TASK DIRECTIONS - Could you retype every entry below exactly as written?

MATERIAL TO PROCESS -

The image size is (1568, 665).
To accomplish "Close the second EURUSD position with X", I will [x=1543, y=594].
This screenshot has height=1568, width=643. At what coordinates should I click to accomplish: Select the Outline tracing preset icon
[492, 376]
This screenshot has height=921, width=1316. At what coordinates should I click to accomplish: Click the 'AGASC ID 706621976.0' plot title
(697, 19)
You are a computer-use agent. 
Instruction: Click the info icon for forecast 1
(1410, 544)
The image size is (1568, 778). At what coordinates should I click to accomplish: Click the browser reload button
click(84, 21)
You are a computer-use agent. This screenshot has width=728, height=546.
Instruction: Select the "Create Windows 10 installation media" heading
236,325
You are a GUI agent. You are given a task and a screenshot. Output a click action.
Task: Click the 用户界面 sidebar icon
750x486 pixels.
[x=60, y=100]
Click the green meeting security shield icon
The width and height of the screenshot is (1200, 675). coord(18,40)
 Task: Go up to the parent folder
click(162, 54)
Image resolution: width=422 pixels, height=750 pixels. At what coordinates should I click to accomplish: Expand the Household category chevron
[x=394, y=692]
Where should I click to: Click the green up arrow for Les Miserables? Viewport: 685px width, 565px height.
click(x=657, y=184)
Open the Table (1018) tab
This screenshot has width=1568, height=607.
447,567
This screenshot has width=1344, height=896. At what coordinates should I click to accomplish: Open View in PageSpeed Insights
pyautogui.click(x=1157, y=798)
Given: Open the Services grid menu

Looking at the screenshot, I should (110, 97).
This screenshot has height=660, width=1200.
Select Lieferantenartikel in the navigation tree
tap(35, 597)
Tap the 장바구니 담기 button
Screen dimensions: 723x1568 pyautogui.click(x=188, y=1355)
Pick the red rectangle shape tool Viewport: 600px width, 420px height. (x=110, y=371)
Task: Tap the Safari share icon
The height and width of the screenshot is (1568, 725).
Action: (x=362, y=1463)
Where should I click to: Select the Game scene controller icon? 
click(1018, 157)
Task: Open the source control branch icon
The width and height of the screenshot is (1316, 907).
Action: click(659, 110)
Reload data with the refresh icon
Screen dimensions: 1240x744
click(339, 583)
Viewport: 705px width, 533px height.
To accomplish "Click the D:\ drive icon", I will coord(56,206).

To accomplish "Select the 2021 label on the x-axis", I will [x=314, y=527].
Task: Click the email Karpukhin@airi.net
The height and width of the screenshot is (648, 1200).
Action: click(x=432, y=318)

REPLY TO THE TASK -
The image size is (1568, 665).
To accomplish "Close the second EURUSD position with X", I will [x=1543, y=594].
This screenshot has height=1568, width=643. At what coordinates should I click to accomplish: Select the Outline tracing preset icon
[492, 376]
This screenshot has height=921, width=1316. At what coordinates should I click to accomplish: Click the 'AGASC ID 706621976.0' plot title
(697, 19)
You are a computer-use agent. 
Instruction: Click the info icon for forecast 1
(1410, 544)
The image size is (1568, 778). At what coordinates should I click to accomplish: Click the browser reload button
click(84, 21)
You are a computer-use agent. This screenshot has width=728, height=546.
Instruction: Select the "Create Windows 10 installation media" heading
236,325
You are a GUI agent. You are given a task and a screenshot. Output a click action.
Task: Click the 用户界面 sidebar icon
750x486 pixels.
[x=60, y=100]
Click the green meeting security shield icon
The width and height of the screenshot is (1200, 675). coord(18,40)
 Task: Go up to the parent folder
click(162, 54)
Image resolution: width=422 pixels, height=750 pixels. At what coordinates should I click to accomplish: Expand the Household category chevron
[x=394, y=692]
Where should I click to: Click the green up arrow for Les Miserables? Viewport: 685px width, 565px height.
click(x=657, y=184)
Open the Table (1018) tab
This screenshot has width=1568, height=607.
447,567
This screenshot has width=1344, height=896. At what coordinates should I click to accomplish: Open View in PageSpeed Insights
pyautogui.click(x=1157, y=798)
Given: Open the Services grid menu

Looking at the screenshot, I should (110, 97).
This screenshot has height=660, width=1200.
Select Lieferantenartikel in the navigation tree
tap(35, 597)
Tap the 장바구니 담기 button
Screen dimensions: 723x1568 pyautogui.click(x=188, y=1355)
Pick the red rectangle shape tool Viewport: 600px width, 420px height. (x=110, y=371)
Task: Tap the Safari share icon
The height and width of the screenshot is (1568, 725).
Action: (x=362, y=1463)
Where should I click to: Select the Game scene controller icon? 
click(1018, 157)
Task: Open the source control branch icon
The width and height of the screenshot is (1316, 907).
Action: click(659, 110)
Reload data with the refresh icon
Screen dimensions: 1240x744
click(339, 583)
Viewport: 705px width, 533px height.
To accomplish "Click the D:\ drive icon", I will coord(56,206).

To accomplish "Select the 2021 label on the x-axis", I will [x=314, y=527].
Task: Click the email Karpukhin@airi.net
The height and width of the screenshot is (648, 1200).
Action: click(x=432, y=318)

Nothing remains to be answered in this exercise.